> **TASK TO COMPLETE**: Check each line of the listing, and copy it if it contains the word "filter".

> **SUPPLIED DATA**:
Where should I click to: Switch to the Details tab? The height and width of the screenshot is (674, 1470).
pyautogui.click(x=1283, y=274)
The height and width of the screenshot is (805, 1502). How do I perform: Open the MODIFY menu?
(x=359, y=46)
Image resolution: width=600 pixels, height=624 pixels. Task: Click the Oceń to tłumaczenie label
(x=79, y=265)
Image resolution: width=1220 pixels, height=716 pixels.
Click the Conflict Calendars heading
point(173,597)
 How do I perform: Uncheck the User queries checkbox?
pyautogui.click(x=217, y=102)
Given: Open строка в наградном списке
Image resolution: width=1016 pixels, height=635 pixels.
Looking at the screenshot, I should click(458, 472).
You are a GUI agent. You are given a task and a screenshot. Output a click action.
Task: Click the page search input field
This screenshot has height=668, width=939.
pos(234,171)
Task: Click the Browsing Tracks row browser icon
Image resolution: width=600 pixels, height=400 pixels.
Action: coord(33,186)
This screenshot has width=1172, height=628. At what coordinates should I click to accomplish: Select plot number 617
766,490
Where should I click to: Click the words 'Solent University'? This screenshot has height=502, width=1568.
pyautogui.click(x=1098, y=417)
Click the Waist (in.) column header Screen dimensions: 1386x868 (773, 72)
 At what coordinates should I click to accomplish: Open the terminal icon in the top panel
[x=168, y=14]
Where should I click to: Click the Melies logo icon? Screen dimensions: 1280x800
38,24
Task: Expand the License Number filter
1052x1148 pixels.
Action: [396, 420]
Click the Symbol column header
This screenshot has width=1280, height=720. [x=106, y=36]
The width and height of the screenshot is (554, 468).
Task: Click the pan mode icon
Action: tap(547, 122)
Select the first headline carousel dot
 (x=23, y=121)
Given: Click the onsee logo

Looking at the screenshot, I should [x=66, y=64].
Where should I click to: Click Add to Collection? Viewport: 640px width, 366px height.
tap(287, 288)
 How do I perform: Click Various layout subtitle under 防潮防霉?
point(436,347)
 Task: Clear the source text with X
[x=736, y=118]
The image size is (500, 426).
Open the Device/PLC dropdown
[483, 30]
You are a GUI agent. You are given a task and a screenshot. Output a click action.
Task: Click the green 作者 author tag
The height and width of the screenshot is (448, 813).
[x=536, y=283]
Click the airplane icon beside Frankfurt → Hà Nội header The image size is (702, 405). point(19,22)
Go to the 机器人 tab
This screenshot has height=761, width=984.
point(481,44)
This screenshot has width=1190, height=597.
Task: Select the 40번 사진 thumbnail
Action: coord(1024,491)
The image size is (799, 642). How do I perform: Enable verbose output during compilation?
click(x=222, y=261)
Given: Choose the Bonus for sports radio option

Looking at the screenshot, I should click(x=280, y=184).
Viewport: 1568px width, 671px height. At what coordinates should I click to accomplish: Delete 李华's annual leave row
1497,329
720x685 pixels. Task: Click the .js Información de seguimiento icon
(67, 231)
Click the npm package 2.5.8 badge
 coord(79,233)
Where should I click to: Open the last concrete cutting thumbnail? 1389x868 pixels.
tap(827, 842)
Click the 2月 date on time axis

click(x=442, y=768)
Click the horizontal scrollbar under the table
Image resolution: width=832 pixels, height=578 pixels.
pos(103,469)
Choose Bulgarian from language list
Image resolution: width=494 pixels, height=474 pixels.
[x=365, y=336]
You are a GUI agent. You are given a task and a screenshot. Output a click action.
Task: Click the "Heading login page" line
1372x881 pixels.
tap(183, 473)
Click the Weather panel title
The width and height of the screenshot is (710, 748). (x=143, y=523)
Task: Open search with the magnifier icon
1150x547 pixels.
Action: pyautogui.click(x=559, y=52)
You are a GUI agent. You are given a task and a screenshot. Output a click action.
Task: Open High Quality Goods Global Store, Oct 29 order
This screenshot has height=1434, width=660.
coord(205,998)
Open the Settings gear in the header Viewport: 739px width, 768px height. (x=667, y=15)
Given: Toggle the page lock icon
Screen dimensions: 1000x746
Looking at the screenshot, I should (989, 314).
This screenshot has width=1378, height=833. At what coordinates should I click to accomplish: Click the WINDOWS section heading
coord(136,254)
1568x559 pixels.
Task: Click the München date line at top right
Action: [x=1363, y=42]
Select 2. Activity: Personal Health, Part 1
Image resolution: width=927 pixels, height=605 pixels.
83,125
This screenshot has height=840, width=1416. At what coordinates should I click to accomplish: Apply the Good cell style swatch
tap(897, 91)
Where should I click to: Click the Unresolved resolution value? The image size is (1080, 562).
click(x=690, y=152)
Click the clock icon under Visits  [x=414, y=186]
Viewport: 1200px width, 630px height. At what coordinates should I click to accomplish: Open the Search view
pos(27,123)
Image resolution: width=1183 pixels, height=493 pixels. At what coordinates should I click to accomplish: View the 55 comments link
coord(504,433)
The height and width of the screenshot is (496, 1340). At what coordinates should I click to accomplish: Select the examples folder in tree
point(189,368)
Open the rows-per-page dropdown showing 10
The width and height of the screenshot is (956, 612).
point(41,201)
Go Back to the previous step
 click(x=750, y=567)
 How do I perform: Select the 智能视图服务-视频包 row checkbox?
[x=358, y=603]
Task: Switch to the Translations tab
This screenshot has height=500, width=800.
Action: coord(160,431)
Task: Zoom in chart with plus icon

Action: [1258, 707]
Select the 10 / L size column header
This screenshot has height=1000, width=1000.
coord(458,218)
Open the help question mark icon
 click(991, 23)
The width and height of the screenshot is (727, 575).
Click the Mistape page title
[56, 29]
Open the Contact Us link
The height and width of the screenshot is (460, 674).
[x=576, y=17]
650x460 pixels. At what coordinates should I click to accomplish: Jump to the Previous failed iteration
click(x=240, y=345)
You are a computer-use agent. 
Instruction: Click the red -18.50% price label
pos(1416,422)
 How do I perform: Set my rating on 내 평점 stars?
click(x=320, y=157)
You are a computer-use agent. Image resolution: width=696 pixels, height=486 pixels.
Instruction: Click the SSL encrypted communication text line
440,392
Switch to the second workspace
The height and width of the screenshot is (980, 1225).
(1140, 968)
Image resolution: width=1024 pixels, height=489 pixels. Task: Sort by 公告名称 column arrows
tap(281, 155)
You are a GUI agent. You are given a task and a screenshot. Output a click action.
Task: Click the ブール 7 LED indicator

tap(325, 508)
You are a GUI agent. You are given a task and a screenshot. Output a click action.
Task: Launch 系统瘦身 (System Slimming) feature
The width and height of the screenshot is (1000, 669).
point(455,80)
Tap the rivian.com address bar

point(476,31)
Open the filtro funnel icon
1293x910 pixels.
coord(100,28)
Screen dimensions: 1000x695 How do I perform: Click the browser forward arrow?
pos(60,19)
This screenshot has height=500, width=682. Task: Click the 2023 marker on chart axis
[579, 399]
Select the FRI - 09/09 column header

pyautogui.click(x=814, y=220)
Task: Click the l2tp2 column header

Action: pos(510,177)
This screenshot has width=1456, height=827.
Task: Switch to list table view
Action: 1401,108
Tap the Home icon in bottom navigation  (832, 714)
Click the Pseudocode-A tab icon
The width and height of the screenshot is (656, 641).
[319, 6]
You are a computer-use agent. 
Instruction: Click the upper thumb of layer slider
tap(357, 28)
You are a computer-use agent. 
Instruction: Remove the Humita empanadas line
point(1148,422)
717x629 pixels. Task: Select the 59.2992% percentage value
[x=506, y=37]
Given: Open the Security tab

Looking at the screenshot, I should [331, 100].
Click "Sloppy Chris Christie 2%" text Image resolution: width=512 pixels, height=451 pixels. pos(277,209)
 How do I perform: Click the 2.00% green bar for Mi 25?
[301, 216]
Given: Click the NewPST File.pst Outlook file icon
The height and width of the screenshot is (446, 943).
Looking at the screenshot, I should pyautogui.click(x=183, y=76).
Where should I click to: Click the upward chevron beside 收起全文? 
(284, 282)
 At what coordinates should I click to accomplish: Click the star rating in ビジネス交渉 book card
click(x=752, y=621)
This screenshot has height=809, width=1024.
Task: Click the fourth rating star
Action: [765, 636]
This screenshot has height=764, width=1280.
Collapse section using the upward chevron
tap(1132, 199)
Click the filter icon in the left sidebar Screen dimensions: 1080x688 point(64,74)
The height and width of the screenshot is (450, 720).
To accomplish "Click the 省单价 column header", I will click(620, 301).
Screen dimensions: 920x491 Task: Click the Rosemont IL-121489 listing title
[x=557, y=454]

> **RESPONSE TO THE EXERCISE**:
Task: Expand the License Number filter
Click the filter icon in the left sidebar Screen dimensions: 1080x688 point(64,74)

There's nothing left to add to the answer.